La durée d’hospitalisation est de 3-5 jours. Les fils sont enlevés au bout de 15 jours. Le gilet orthopédique peut être ôté quotidiennement pour la toilette. Les douches sont interdites tant que les fils sont en place.

Le patient utilisera rapidement votre main et pourra bouger son avant-bras. Par contre, il ne pourra pas utiliser librement son épaule durant les 6 premières semaines, ni conduire un véhicule et aura besoin d’aide pour certaines activités de la vie quotidienne. La rééducation dure 3 à 6 mois à raison de 2 à 3 fois par semaine.

Risques de complication

Malgré leur faible fréquence, des complications peuvent survenir:

  • La raideur de l’épaule : possible durant les premières semaines, elle se rencontre plus souvent si l’épaule était déjà raide avant l’opération.
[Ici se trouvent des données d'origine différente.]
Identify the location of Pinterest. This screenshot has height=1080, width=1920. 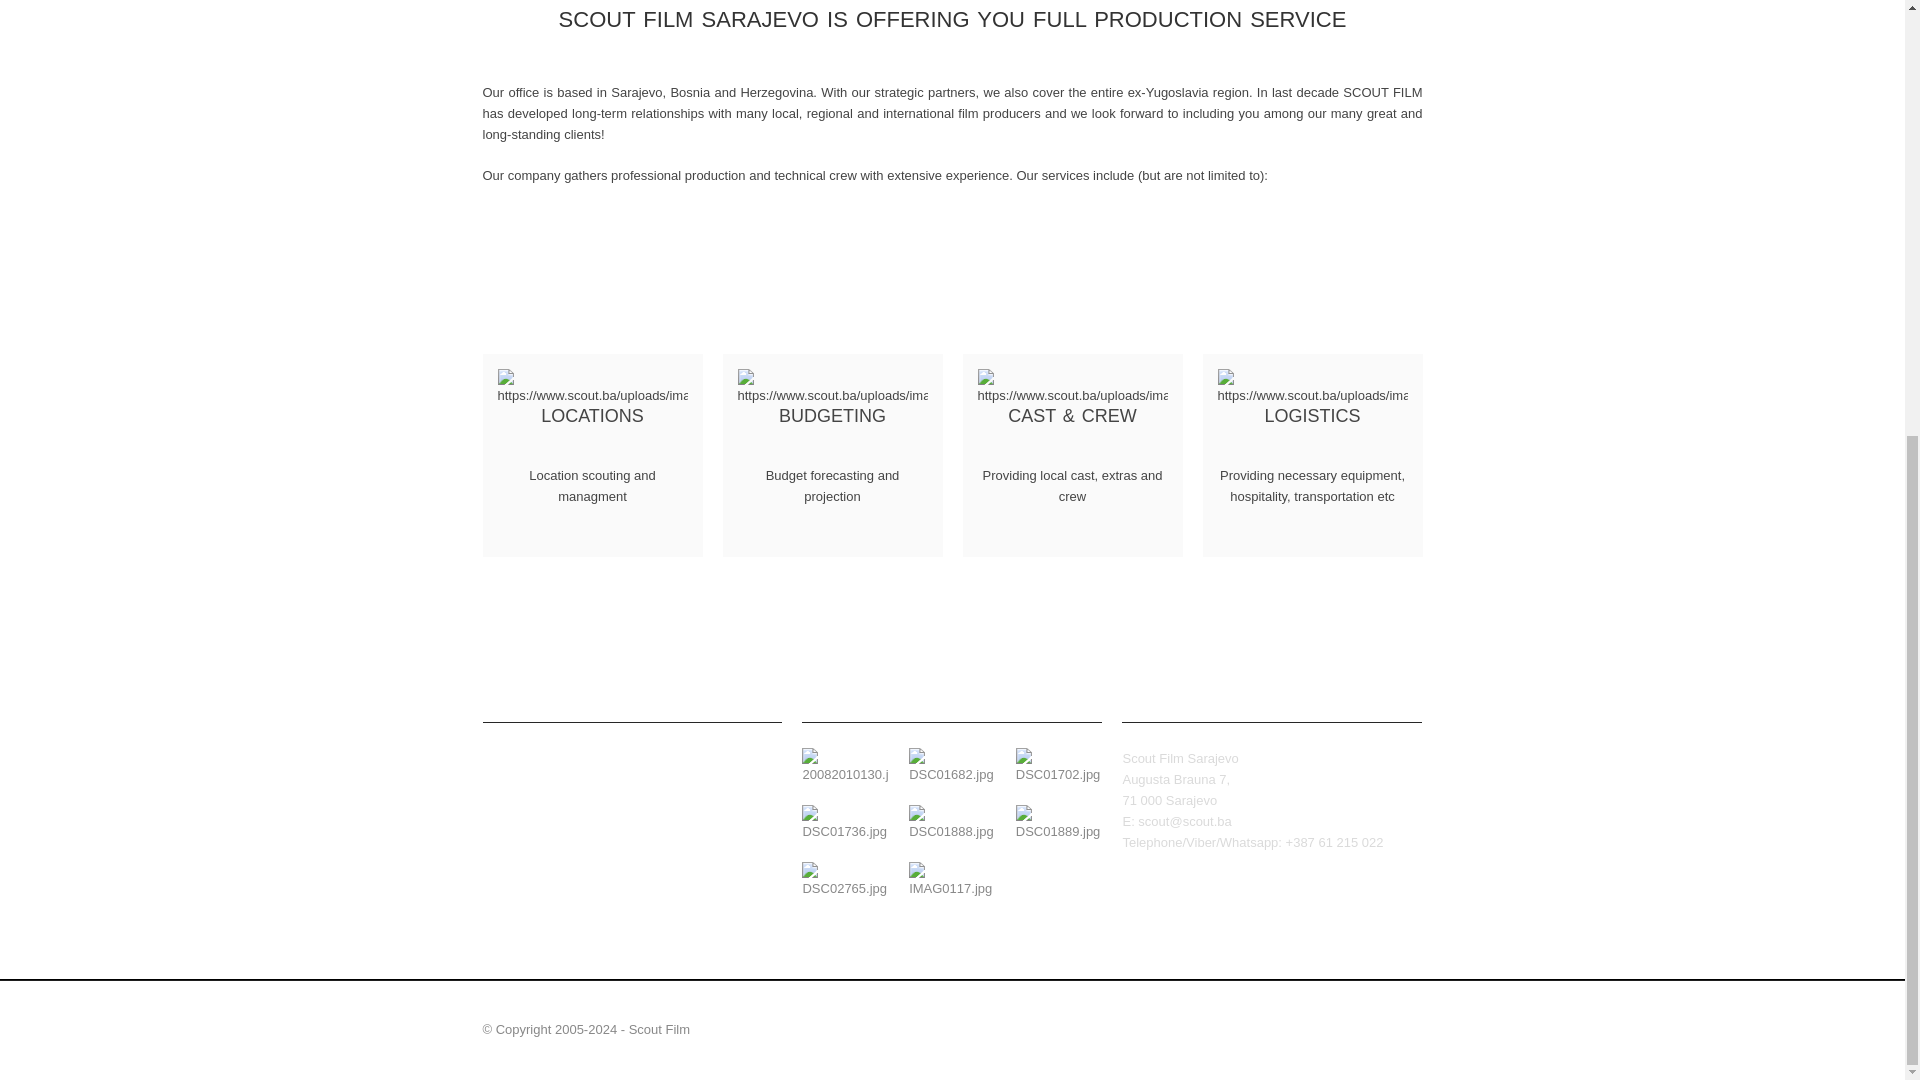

Le programme de rééducation permet en général de la traiter.
  • La récidive de déchirure : assez rare, elle survient plus facilement si la déchirure initiale était de grande taille, rétractée et ancienne. L’âge et la cigarettes en augmentent le risque.
  • L’infection : c’est une complication grave et heureusement très rare. Elle nécessite parfois une nouvelle opération et un traitement par antibiotiques.
  • Les lésions neurologiques et vasculaires : très rares, mais c’est une complication toujours possible.

Récuperation Rapide Après Chirurgie

Elle permet une optimisation de la prise en charge du patient, en réduisant la durée d’hospitalisation
et en permettant une réhabilitation plus rapide et plus efficace.